▸ WHAT YOU WILL DO
Every line in the records below that holds "Select" must be identified and copied.

▸ DATA SUPPLIED
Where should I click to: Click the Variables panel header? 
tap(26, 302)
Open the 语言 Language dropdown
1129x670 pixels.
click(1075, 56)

==

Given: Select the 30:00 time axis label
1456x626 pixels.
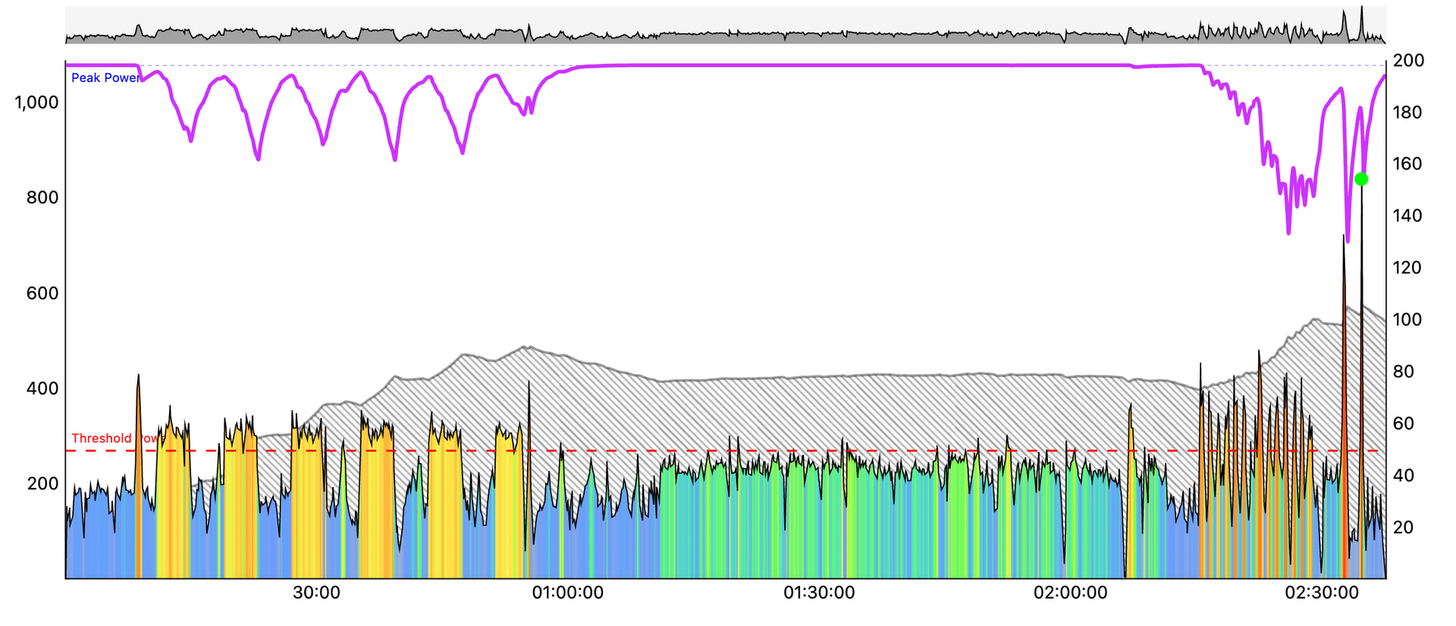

--

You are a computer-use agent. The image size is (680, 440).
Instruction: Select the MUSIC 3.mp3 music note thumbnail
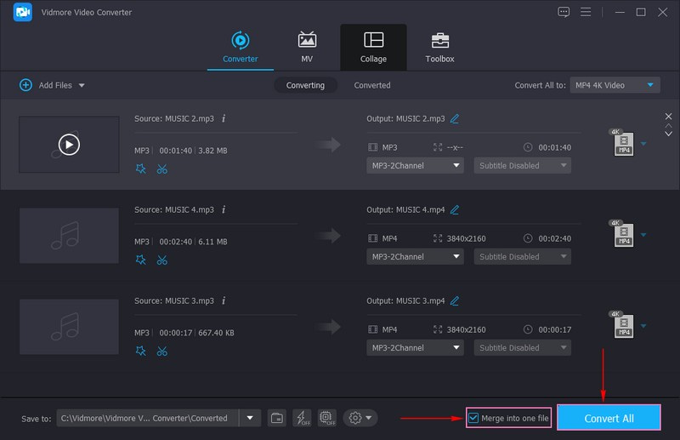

▸ EXERCISE OUTPUT
Given: Select the 30:00 time axis label
Instruction: Select the MUSIC 3.mp3 music note thumbnail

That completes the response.